I unlocked the door and then laid down on the floor as
instructed and lost consciousness, as I don't remember the medics coming in, their examination, lifting me onto a gurney or getting me into their ambulance, or hearing the call they made to St. Jude ER on the way, but I did briefly awaken when we arrived and saw that the Cardiologist was already there in his surgical blues and cap, helping the medics pull my stretcher out of the ambulance. He was bending
over me asking questions (probably something like 'Have you taken any medications?') but I couldn't make my mind interpret
what he was saying, or form an answer, and nodded off again, not waking up until the Cardiologist and partner had already threaded the teeny angiogram balloon up my femoral artery into the aorta and into my heart where they installed 2 side by side stents to hold open my right coronary artery.

'I know it sounds like all my thinking and actions at home
must have taken at least 20-30 minutes before calling the
Paramedics, but actually it took perhaps 4-5 minutes before the call, and both the fire station and St. Jude are only minutes away from my home, and my Cardiologist was already to go to the OR in his scrubs and get going on restarting my heart (which had stopped somewhere between my arrival and the
procedure) and installing the stents.

'Why have I written all of this to you with so much detail?

Because I want all of you who are so important in my life to
know what I learned first hand.'

1.  Be aware that something very different is happening in
your body not the usual men's symptoms but inexplicable
things happening (until my sternum and jaws got into the
act). It is said that many more women than men die of their first (and last) MI because they didn't know they were  having one and commonly mistake it as indigestion, take  some Maalox or other anti-heartburn preparation and go to  bed, hoping they'll feel better in the morning when they wake up .. which doesn't happen. My female friends, your  symptoms might not be exactly like mine, so I advise you to call the Paramedics if ANYTHING is unpleasantly happening that you've not felt before. It is better to have a 'false alarm' visitation than to risk your life guessing what it might be!


2. Note that I said *'Call the Paramedics
And if you can take an asprin.

Ladies, TIME IS OF THE
ESSENCE! Do NOT try to drive yourself to the ER - you are  a hazard to others on the road. Do NOT have your panicked  husband who will be speeding and looking anxiously at what's
happening with you instead of the road. Do NOT call your
doctor -- he doesn't know where you live and if it's at
night you won't reach him anyway, and if it's daytime, his assistants (or answering service) will tell you to call the Paramedics.

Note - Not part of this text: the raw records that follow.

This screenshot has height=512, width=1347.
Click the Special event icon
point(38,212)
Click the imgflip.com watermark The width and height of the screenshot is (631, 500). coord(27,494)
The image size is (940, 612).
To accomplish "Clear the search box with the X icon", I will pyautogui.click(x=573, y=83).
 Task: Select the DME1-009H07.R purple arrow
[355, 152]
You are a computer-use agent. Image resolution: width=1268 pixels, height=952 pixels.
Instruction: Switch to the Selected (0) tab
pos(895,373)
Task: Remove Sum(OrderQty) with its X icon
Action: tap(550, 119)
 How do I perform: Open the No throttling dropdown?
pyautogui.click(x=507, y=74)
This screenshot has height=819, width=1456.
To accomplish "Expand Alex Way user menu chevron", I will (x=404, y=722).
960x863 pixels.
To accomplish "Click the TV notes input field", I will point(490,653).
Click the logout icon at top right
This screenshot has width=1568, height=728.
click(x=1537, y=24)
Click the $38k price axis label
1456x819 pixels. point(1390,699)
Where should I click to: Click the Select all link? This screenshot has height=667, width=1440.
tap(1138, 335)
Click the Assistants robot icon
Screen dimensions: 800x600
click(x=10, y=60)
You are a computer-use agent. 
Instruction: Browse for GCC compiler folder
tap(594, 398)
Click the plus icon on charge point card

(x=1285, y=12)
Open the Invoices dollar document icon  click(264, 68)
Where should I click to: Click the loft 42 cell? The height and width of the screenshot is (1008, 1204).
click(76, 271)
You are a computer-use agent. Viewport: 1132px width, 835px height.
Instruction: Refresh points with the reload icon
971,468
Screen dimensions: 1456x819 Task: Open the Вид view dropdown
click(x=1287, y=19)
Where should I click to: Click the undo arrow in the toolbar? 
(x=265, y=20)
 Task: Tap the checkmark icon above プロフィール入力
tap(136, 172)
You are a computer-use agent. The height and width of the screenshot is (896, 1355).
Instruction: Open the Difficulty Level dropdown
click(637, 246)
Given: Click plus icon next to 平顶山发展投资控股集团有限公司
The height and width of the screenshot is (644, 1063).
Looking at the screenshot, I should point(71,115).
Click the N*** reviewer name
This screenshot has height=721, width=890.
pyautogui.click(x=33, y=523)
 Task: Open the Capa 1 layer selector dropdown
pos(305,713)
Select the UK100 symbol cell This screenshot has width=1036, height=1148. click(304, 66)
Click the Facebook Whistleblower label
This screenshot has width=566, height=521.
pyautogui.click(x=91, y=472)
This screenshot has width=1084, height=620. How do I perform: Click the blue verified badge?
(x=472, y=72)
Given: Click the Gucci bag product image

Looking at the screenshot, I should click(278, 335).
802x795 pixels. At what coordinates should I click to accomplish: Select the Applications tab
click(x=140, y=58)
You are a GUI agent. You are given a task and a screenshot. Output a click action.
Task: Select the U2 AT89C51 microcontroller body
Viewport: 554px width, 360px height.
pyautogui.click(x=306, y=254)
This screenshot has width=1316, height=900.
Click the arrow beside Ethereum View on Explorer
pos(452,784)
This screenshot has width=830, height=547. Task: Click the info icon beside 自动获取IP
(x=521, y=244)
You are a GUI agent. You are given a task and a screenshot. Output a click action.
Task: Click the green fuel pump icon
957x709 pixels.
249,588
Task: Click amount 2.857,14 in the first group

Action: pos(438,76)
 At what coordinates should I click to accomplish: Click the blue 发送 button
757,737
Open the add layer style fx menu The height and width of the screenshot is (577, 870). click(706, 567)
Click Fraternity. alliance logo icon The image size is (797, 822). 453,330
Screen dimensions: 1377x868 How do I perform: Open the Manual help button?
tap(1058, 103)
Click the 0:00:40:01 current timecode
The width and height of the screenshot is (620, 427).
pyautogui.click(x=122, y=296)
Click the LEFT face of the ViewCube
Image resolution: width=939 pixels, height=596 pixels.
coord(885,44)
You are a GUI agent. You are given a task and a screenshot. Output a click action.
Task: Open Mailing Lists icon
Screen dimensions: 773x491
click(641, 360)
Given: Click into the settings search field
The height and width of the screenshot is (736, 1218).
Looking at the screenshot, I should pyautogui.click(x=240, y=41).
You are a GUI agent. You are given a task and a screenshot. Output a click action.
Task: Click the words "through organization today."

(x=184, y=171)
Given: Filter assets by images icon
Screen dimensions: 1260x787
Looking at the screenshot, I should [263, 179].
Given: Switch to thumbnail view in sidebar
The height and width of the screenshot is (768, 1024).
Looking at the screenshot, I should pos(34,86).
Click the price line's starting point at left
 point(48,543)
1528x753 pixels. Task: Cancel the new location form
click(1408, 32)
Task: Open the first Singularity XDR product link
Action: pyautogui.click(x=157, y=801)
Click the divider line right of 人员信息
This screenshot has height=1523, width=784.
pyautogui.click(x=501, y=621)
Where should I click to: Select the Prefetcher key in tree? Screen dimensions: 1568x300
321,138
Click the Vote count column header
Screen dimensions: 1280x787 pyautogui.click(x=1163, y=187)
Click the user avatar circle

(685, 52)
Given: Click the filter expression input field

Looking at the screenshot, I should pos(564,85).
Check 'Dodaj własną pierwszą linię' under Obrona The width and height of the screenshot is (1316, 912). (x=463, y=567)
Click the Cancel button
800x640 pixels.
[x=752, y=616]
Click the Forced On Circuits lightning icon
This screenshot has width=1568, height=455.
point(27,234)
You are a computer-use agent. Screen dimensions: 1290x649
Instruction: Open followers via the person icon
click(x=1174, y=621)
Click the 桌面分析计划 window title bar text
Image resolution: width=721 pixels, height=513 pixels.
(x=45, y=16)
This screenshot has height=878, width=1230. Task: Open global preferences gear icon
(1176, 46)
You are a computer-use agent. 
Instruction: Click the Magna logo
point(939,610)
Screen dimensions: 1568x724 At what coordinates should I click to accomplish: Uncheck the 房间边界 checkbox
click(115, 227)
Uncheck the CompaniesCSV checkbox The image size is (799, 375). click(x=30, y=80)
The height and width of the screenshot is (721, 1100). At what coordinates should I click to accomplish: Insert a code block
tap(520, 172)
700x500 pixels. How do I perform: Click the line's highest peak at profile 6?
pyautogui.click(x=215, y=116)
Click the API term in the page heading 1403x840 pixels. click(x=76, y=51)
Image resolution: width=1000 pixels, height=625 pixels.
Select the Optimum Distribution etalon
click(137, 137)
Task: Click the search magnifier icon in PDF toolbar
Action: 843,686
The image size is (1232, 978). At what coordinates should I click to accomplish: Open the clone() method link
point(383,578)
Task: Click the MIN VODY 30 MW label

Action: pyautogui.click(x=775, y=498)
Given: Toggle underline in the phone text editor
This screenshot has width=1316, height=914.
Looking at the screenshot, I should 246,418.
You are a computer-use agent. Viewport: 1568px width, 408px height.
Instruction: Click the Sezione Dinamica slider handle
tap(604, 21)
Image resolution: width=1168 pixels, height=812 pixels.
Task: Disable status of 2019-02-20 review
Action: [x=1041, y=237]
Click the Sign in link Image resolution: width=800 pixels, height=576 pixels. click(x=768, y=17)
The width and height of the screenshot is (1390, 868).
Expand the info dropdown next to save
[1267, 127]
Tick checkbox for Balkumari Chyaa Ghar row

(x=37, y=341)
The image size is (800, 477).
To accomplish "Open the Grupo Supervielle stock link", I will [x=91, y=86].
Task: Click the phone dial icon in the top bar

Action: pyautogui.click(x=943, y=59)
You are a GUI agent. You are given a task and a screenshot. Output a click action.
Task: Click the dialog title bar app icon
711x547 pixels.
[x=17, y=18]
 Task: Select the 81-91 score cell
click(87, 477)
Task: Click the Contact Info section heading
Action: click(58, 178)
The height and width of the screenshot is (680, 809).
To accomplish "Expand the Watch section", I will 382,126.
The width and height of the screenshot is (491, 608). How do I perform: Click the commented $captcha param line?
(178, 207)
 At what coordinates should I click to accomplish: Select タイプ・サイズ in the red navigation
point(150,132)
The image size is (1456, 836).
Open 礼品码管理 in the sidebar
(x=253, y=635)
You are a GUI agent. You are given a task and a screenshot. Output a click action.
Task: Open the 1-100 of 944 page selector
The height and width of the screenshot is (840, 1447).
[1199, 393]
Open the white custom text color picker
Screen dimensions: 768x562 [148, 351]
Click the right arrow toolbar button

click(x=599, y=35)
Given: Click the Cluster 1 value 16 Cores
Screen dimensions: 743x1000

He doesn't carry the equipment in his car that you need to be saved! The Paramedics do, principally OXYGEN that you need ASAP. Your Dr. will be notified later.

3. Don't assume it couldn't be a heart attack because you have  a normal cholesterol count. Research has discovered that a
cholesterol elevated reading is rarely the cause of an MI
(unless it's unbelievably high and/or accompanied by high
blood pressure).. MIs are usually caused by long-term stress  and inflammation in the body, which dumps all sorts of deadly  hormones into your system to sludge things up in there. Pain
in the jaw can wake you from a sound sleep. Let's be careful and be aware. The more we know, the better chance we could survive.